真田は槍と槍を合わせた瞬間に、恐ろしいまでの

剛力を感じ取った。


決して動かせないと思い、攻勢に出られたらと、

死と直結する、今までで初めての感情が溢れ出した。


正綱と真田の二人がかりでも、まさに鬼のような一撃を

防ぐだけで精一杯だった。


「ふん! 雑魚めが!」と言って、横にした槍で防御の構えを取った正綱は咄嗟に両手で槍を握った。


勝家の一撃で、正綱の槍は折れて、その防御の姿勢のまま

馬上から大きく吹き飛ばされた。真田は一瞥し、生きている

事を確認すると配下に命じた。


「正綱様は任せたぞ! お逃げ下さるまでは俺が止める!」


真田は今まで全く本気では無かった勝家に対して、

最期の時を感じた。そして最後になるであろう、

攻勢の姿勢を取って、再び、激しい闘志を燃やして

己から攻め上げた。


真田の全力の攻撃に対して、勝家は不満を露わに出していた。


「ぬるい、ぬるいわ!! 貴様もその程度か?

どいつもこいつも揃いも揃って

この勝家の相手を出来る者はおらぬのか!」


真田の槍は真っ二つにされた。普通なら逃げるのに対して、

即座に、馬の手綱を引きながら馬尻に蹴りをいれて、馬を大きく嘶かせて前足を高々と上げさせた。


勝家は馬の蹴りを警戒して騎乗馬を後退させた。

蒼紫はその馬の死角から、二つに割れた棒を勝家の顔面に向けて投げると同時に、刀を抜いて胴に横から斬りつけた。

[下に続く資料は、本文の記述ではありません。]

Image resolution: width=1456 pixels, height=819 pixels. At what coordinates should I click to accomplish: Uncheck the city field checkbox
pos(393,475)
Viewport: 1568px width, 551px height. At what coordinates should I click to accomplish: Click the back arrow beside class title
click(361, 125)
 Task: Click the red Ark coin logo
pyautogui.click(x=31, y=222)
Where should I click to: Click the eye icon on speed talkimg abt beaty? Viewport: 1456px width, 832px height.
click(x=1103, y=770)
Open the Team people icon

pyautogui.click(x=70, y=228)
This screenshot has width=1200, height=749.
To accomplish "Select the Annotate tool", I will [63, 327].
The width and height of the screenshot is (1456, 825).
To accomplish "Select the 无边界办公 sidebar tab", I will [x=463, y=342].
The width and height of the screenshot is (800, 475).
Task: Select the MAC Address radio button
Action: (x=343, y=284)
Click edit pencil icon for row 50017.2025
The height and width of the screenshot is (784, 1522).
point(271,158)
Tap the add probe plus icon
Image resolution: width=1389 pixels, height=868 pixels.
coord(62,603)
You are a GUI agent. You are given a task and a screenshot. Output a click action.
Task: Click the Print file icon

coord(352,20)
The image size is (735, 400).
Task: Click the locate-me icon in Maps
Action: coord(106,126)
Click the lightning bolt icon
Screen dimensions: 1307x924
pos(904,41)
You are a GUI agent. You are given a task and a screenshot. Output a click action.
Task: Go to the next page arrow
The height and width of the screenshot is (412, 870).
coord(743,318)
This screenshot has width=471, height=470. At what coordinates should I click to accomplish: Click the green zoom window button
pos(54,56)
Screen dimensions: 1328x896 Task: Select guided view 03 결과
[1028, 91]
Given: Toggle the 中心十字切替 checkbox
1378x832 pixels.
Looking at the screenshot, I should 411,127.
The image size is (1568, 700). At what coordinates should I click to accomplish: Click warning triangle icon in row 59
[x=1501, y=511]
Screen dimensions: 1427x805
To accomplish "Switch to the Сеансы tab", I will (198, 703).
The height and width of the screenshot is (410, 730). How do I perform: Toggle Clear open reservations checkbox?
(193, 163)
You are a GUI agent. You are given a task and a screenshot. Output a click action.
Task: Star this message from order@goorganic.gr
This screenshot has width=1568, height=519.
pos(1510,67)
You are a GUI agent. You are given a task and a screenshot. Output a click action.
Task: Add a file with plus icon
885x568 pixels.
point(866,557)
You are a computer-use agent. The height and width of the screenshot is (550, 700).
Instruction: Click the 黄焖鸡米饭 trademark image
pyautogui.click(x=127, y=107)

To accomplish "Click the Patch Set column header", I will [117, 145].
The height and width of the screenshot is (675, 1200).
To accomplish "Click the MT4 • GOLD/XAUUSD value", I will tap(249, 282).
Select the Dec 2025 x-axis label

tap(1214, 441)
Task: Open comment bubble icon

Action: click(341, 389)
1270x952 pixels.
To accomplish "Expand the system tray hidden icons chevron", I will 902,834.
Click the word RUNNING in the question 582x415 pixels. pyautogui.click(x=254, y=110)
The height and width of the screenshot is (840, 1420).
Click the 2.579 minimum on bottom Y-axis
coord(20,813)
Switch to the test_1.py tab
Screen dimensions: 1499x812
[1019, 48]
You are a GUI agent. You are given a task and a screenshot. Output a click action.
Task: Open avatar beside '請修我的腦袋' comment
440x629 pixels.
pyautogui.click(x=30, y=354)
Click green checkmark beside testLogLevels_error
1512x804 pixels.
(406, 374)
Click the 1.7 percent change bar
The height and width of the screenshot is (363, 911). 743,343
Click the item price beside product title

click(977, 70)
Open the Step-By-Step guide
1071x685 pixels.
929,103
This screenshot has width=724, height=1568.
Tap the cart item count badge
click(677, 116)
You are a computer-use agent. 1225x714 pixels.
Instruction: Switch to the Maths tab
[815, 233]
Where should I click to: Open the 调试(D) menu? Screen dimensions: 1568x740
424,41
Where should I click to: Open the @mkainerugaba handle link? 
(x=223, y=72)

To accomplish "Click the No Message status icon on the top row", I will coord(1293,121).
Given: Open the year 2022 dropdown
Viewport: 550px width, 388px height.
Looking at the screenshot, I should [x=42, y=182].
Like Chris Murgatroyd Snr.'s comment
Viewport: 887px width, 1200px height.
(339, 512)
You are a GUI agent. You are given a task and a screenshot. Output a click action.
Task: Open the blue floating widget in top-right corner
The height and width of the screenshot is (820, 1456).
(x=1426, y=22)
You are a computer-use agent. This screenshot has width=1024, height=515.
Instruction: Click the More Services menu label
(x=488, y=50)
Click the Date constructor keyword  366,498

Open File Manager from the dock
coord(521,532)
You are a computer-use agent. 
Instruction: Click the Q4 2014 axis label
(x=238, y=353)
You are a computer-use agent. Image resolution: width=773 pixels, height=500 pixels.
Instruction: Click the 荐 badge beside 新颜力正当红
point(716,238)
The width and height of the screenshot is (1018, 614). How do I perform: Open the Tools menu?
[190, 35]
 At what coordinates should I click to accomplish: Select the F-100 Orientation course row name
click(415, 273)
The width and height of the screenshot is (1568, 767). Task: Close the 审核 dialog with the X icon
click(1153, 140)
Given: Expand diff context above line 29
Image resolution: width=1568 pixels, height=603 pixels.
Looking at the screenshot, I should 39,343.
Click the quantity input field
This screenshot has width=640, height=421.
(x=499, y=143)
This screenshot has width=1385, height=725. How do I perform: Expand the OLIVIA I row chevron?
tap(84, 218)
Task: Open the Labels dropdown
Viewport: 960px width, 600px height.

真田は舌打ちをした。鎖帷子を着込んでいたからだった。

同時にこれほどの強さがあるのに、着込みをつけている

用心深さは敬意に値した。


「お主は、他の者とは違うようだのぅ。我に相対し戦意を失わず、攻勢に出るとはやりおるわ」


「最期に何か言い残す事はあるか?」


「油断大敵」


「ん? それが最後の言葉か?」乱戦中で土煙を上げて

戦っていた為、勝家は気づけなかった。


しかし、真田は分かっていた。十分に時間を稼ぎ、

正綱が伝えたであろうその漢が来る事を。


真田が馬を疾駆させ、再び刀を横に構えた。


勝家は足や付け根を狙って来ているのかと考えたが、

既に勝負は決していて、

手傷だけでも負わせようとしているのだと思った。


しかし、何とも不可解な事過ぎて、

勝家は近づけまいと槍を構えた。


蒼紫は勝家に対して刀を投げつけた。

勝家がその刀に目を奪われている間に、

気づけなかったもう一騎の侍が、

槍を下に払った隙をついて、

勝家の頭部に一撃を放って、そのまま通り過ぎた。


柴田勝家の兜は割れて、眉間の上から滴り落ちる血が、

鼻先まで伝っていき、己の血を味わった。


やや離れた場所にいた真田と元信は、

殺気を放つ鬼をその肌で感じた。